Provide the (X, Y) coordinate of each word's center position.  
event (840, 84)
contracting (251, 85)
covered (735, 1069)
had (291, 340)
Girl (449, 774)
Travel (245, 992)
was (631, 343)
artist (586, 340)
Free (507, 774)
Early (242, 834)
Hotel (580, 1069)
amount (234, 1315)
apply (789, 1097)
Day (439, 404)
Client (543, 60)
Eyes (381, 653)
=======
** INSTRUCCIÓN **
Transcribe literalmente todas las filas anteriores, sin omitir ni alterar ninguna.

** TAREA COMPLETADA **
Provide the (X, Y) coordinate of each word's center position.  
event (840, 84)
contracting (251, 85)
covered (735, 1069)
had (291, 340)
Girl (449, 774)
Travel (245, 992)
was (631, 343)
artist (586, 340)
Free (507, 774)
Early (242, 834)
Hotel (580, 1069)
amount (234, 1315)
apply (789, 1097)
Day (439, 404)
Client (543, 60)
Eyes (381, 653)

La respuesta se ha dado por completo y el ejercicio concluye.